>> BEGIN

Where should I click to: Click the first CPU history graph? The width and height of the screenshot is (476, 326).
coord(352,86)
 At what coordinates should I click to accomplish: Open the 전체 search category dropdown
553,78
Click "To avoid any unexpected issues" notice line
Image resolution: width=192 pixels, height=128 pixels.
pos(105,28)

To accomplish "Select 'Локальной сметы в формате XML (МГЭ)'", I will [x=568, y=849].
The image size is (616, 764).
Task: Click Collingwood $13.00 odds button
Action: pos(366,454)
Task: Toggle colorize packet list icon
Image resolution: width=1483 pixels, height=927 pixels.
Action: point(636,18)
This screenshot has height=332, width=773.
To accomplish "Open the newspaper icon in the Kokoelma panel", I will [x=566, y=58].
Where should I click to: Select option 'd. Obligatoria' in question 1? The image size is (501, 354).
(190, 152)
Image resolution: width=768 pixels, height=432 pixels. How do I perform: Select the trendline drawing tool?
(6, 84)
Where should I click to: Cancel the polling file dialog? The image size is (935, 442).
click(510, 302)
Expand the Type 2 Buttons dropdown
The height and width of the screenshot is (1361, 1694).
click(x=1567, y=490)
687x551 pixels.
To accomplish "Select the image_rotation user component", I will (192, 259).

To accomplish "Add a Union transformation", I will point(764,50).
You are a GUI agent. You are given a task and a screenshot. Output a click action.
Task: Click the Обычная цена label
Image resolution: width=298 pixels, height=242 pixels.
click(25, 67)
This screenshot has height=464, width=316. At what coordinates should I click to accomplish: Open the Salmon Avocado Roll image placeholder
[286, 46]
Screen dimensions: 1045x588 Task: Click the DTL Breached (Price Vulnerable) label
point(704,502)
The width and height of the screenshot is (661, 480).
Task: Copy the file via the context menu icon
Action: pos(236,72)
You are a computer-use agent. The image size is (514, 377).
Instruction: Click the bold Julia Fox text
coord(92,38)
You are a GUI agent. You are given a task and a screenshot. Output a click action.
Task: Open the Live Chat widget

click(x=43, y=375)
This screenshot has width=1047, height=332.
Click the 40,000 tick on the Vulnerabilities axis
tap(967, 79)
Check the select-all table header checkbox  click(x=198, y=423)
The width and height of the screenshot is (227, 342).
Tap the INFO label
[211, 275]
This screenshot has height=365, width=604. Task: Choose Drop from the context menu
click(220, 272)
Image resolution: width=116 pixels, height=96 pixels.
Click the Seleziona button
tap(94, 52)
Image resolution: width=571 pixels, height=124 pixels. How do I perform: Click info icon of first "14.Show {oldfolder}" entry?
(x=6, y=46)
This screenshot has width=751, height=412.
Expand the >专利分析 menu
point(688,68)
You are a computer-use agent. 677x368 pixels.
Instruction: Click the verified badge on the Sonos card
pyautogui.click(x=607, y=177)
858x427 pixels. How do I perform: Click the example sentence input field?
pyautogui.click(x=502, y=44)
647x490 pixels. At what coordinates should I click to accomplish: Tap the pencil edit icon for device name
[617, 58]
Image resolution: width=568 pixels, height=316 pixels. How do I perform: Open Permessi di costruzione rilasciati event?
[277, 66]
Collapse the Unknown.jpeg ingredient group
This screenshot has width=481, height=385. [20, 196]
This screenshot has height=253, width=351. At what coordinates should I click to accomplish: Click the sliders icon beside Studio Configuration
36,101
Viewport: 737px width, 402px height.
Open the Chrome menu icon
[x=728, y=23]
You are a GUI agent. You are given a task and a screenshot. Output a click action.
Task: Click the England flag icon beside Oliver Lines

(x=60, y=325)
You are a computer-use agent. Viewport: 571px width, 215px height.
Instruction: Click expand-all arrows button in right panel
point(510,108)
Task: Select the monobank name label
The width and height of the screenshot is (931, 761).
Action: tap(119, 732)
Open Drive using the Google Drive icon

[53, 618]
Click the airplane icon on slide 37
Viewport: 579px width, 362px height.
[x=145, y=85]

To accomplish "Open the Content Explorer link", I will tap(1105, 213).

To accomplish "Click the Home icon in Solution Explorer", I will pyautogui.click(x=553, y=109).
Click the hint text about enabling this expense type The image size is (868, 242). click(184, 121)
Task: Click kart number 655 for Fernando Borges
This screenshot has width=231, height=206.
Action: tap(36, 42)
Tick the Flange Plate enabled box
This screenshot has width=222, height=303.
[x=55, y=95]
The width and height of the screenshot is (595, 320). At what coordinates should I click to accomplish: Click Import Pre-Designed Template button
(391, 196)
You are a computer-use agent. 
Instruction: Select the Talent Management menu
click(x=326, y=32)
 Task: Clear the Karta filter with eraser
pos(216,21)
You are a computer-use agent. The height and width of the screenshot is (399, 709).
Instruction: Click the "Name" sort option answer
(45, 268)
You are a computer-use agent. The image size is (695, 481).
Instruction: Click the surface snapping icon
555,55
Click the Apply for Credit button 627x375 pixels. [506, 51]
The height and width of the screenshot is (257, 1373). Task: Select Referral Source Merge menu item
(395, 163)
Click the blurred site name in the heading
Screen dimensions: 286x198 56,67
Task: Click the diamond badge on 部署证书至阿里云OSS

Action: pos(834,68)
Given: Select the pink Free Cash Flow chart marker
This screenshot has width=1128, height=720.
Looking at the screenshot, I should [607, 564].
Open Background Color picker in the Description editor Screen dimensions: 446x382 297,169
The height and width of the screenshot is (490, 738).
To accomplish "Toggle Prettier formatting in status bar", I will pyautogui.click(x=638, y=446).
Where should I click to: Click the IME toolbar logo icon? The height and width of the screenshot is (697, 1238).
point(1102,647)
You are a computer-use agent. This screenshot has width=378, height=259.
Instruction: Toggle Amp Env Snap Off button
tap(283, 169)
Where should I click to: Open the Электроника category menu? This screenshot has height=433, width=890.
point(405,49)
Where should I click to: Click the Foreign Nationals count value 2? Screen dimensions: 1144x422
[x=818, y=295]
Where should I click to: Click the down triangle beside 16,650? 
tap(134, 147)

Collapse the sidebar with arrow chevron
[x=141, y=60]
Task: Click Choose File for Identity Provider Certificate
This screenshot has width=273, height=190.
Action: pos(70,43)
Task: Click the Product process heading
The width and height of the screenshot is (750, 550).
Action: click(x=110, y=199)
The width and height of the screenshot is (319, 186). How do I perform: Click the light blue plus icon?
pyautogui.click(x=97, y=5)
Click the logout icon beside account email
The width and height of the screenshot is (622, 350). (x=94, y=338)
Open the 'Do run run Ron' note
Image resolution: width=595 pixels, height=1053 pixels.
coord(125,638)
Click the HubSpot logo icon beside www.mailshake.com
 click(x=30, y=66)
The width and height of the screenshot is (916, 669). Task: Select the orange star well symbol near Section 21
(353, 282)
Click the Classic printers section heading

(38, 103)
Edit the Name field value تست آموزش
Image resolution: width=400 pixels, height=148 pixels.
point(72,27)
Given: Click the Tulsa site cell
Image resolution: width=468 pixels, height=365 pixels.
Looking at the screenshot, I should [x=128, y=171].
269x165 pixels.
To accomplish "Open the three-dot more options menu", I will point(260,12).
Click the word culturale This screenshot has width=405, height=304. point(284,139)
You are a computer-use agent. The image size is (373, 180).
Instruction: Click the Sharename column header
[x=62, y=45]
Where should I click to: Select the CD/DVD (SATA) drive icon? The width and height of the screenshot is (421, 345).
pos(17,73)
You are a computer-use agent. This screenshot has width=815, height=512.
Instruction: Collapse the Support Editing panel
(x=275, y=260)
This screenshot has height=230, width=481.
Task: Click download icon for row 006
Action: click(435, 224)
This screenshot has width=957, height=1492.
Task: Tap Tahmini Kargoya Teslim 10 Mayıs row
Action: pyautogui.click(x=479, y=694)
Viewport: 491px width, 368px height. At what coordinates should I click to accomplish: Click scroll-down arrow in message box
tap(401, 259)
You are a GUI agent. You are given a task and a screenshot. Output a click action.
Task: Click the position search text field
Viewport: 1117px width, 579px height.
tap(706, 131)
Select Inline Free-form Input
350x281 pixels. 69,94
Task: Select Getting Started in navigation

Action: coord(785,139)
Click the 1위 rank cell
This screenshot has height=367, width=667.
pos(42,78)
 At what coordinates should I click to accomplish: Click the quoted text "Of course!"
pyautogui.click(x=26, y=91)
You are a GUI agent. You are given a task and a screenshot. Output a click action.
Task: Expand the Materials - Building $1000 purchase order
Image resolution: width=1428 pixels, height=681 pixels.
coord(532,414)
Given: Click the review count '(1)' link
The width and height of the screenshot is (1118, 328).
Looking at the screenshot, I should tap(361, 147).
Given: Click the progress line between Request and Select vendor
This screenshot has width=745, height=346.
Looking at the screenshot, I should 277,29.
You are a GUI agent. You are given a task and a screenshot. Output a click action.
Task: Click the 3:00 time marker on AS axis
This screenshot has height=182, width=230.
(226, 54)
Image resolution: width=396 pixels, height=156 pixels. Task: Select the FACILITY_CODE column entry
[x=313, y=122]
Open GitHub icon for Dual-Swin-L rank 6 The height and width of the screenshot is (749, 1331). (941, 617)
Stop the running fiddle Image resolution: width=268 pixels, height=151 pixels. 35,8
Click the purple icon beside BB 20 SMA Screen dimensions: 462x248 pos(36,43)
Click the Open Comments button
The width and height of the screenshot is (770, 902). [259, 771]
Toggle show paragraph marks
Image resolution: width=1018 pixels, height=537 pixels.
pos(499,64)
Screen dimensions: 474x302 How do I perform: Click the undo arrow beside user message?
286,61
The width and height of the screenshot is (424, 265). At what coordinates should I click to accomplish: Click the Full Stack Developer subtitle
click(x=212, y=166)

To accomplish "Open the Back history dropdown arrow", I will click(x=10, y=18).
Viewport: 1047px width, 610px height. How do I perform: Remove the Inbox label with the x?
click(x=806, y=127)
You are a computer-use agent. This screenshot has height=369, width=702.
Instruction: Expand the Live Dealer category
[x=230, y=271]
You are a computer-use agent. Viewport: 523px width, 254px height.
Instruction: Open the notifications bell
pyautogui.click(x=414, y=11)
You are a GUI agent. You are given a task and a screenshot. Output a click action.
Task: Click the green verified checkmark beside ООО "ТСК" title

>> END

Do this:
Reproduce the material word for word, beginning with the line that contains "You are a computer-use agent. Viewport: 523px" and continuing through the last line of the material.

Solution to this task:
You are a computer-use agent. Viewport: 523px width, 254px height.
Instruction: Open the notifications bell
pyautogui.click(x=414, y=11)
You are a GUI agent. You are given a task and a screenshot. Output a click action.
Task: Click the green verified checkmark beside ООО "ТСК" title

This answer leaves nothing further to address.